O torcedor atento, que acompanhou as eliminatórias da América do Sul e a Copa das Confederações em 2005, deve ter percebido, pelo menos uma vez, as peripécias de um grandalhão de cabelos encaracolados atuando com a camisa da seleção argentina. Talvez essa vaga lembrança que o atento torcedor tenha do zagueiro – que mais parece um ‘brucutu’ dinamarquês – seja das inúmeras faltas duras e, às vezes, desleais cometidas sobre as pernas de Robinho, Adriano, Kaká e companhia.

Porém (sempre há um porém), nem tudo são espinhos na curta trajetória futebolística do jogador. Ao que tudo indica, suas marcas registradas não são somente o jogo duro e cara feia. Pelo menos é o que dizem o técnico José Pekerman e os torcedores argentinos, que afirmam categoricamente que o marrudo defensor também é hábil, veloz e polivalente.

Oriundo de uma pródiga escola, que gerou para o futebol o bom zagueiro – e, agora, um técnico medíocre – Daniel Passarela, no mínimo, é merecedor de respeito e uma certa atenção dos adversários. Seu nome? Trata-se de Fabricio Coloccini, titular da seleção de José Pekerman e da zaga do Deportivo La Coruña, da Espanha.

Imbróglio à italiana

Não coloquem numa mesma mesa, para saborear um prato italiano, diretores de Boca Juniors e Milan, pois corre-se o risco de voar macarrão para todos os lados do restaurante. Isso em razão dos mesmos terem disputado o passe do atleta argentino. Coloccini, ainda jovem promessa – acabara de subir ao profissional do Boca Juniors -, foi protagonista de uma ferrenha disputa nos tribunais desportivos.
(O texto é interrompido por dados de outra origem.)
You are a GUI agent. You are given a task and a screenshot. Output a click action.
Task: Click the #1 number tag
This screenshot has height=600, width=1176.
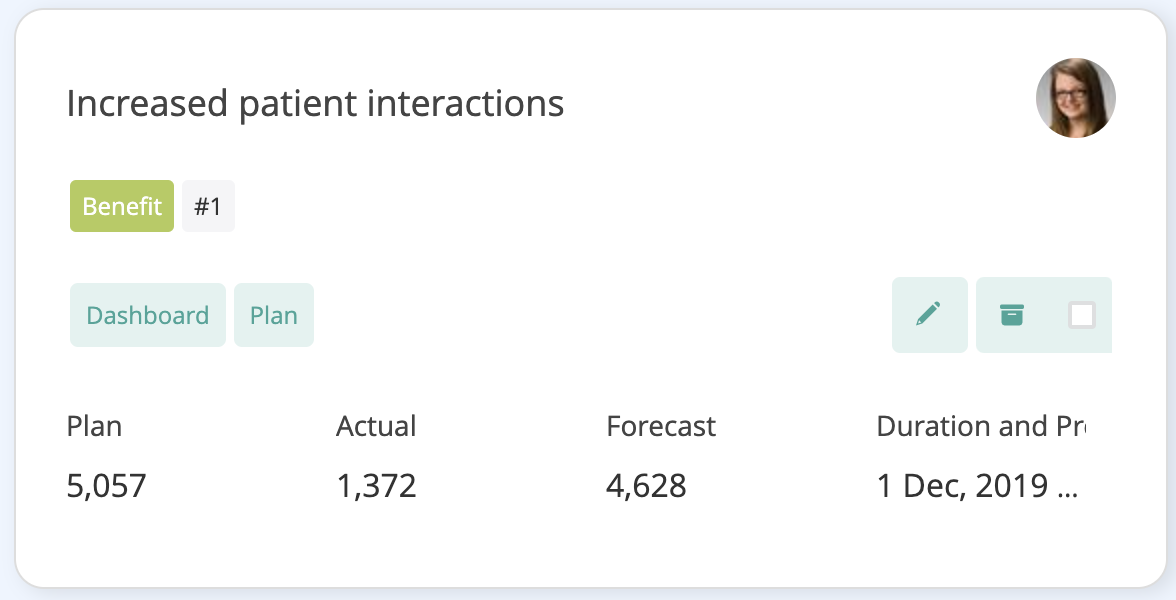pos(208,206)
Tido como uma grata revelação, ainda atuando pelo San Lorenzo, buscou vôos mais longos e aterrissou nas categorias de base do clube mais popular da Argentina. Recém lançado aos profissionais no Torneio Apertura de 1998, Coloccini só teve tempo para atuar em uma única partida pelo Boca – no qual marcou um gol -, e já se transferiu para o Milan, da Itália.

Até hoje, na Argentina, muito se fala da confusão que se armou em torno dessa negociação. Mais ou menos o que aconteceu no Brasil, quando da conturbada transferência de Ronaldinho Gaúcho do Grêmio para o PSG. O clube milanês se interessou pelo jovem zagueiro e tratou de acertar sua transferência com o pai do atleta. Ao perceber que havia levado um ‘chapéu’, a diretoria xeneize recorreu à mandatária Fifa para tentar haver parte do valor total da transferência. O caso, chegando à Fifa, foi dado como uso de má fé pelas partes negociadoras. Com isso, ficou determinado que o Milan deveria depositar uma boa quantia na conta bancária do Boca, para restituir parte dos prejuízos.

Um título que nenhum brasileiro tem

Fabrício Coloccini pode até não gozar da confiança e estima dos fãs do futebol mundial, mas possui no currículo um valioso predicado almejado por todos – inclusive pelos jogadores do país pentacampeão do mundo: a medalha de ouro olímpica, conquistada com maestria em 2004, em Atenas, pelo time que tinha entre outras revelações, Tevez e Mascherano. Coloccini pretende manter o nível de jogo, que o levou a titularidade no La Coruña, para não ser preterido do grupo que vai à Alemanha buscar tão sonhado tricampeonato mundial.

As andanças de Coloccini

As mudanças de clube que um jogador de futebol faz na carreira tanto podem ser um indicador de que ele foi um craque, como podem mostrar, também, que ele foi um mero coadjuvante nos times em que atuou. Aos 24 anos, Coloccini já vagou por vários clubes, entre a Argentina (San Lorenzo e Boca Juniors), Itália (Milan) e Espanha (Alavés, Atlético de Madrid e La Coruña) e ainda não se pode dizer se ele é craque ou brucutu.

Ao que parece, ficará na coluna do meio. Não é craque, mas perfila no elenco da segunda escola do futebol mundial e atua num país tradicional, a Espanha. Não é brucutu, mas acumula desavenças com os jogadores rivais que sofrem com as suas entradas desleais. Resta esperar para ouvir o que os ventos do futuro dirão sobre a carreira desse atleta.